Karissa: I think for us our mantra was just how can we move to the next point. I think that that is just so critical. That’s what we would talk about between points, like okay, let’s fix this and let’s stay together and come back to our mentality.

Katie: I’m really lucky to play with Karissa because she is so steady and she has helped me a lot to move on to the next point. I think having a partner to help you be steadier and just keep reminding you to think about the next point is huge!

Bianca: How do did you do that with other partners?

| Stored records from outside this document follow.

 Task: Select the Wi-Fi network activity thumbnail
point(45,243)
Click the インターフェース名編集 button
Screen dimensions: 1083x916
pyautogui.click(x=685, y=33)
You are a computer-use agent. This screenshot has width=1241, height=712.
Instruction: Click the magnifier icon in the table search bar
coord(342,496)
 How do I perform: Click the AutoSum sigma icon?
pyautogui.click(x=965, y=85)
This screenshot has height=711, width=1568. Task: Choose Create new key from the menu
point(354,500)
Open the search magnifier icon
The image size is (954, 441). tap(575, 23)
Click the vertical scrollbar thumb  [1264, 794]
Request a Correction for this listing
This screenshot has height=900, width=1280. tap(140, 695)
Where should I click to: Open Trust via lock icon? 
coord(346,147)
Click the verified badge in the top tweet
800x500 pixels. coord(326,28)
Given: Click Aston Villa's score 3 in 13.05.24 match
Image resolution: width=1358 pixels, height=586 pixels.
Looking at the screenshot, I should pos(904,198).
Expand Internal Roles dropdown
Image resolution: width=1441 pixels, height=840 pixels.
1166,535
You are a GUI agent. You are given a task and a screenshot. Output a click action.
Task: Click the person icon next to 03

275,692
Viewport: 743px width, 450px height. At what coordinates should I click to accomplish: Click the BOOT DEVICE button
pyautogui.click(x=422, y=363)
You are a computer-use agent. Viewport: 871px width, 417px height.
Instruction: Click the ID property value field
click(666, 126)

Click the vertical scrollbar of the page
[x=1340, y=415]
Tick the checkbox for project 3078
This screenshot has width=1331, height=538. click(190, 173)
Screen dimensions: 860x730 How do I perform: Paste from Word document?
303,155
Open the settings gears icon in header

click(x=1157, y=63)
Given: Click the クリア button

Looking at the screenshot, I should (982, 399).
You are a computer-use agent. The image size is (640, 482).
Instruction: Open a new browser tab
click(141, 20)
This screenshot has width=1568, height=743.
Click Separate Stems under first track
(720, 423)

Karissa: I think every partnership negotiates how they want to behave on the court and how they want to approach different challenges. I’m really lucky that I get to coach at Stanford right now, so I see a lot of young women navigating that. I think everyone has their own approach to it. Tournament to tournament we may have a different approach, so I think it is always a fresh topic but the most important one for competing and staying at a high level.

Bianca: How do you train your brain?

Katie: We’re constantly working on that. It goes back to what Karissa was saying, our focus is to try to just be in the present and move onto the next point. There’s always going to be moments where doubt enters your mind, just recognizing that, letting it go and trying to be present. It’s something I’ve learned a lot from Karissa, and I’m super grateful to be playing with her. I was a different player before her and she is helping me find that mental steadiness.

Bianca: This is amazing! What do you do to build one another up?

Karissa: Yeah! Being successful on the court is a lot about trust. I know our first match of the weekend, I had a really bad match. I did a pretty poor job of staying with Katie and leaning on her. I got in my own head. Having that kind of learning experience helps move forward, like before all of our other matches we said, “alright, we’re going to stay together!” We then between every point we make eye contact and hit hands and say what we are doing next. It just recenters you and it is really hard to stay in your own head when you have another human saying “you’re doing great, let’s go!”

Bianca: Who are your role models?

Katie: There are so many great role models. Volleyball-wise, I’d have to say Misty May. *Snaps for Misty!* What draws me to her is just her mental game. It is so strong. She would be down and would always come back and win. Just seeing that resilience and mentality. On top of that, she is just super humble and helps the young players.

Karissa: A lot of our competitors are role models. I think everyone approaches this game in a really cool way. Beach volleyball is a super tight knit community, but you can go really hard against each other and compete full hearted on the court. By the end of the match, we are all friends. We’re all tackling the same hurdles. And my mom, my mom is a baller.

Bianca: How do you recover from a loss?

Katie: What has helped us a lot is sitting down after the game, we are obviously bummed that we lost, but chatting about what we can do better next game, what went well, and what didn’t. Just having open communication is hard in the moment, but we have that trust to where we know we are just trying to help each other out.

Karissa: Yeah, I think jumping in the water! We’re like alright we’re not going to talk from 5 minutes, and then we’ll go through the match. We just chill for a minute.

Bianca: Do you have any pre-game rituals to get you in the right mindset?

Karissa: We say ‘let’s get spicy!’ We can come out flat or even and it’s reminding ourselves to have an edge to us.

Bianca: I love that! What advice would give your 12-year-old self?

Katie: I would say to just always keep going. There’s always obstacles and looking back I would let those get to me and be pretty upset, but through it all it has definitely made me way stronger. Just taking obstacles a little more lightly, like okay, great opportunity here. With Karissa and I have both hurdled a lot of things and it has totally made our game better to be challenged. Being lighter on myself and looking forward.

Karissa: I think we were both the 12-year-olds that would lose a match and be like balling in a corner because you just care so much. I would just go back and give my 12-year-old self a hug. It’s going to be cool. You’re doing what you love, it’s fine!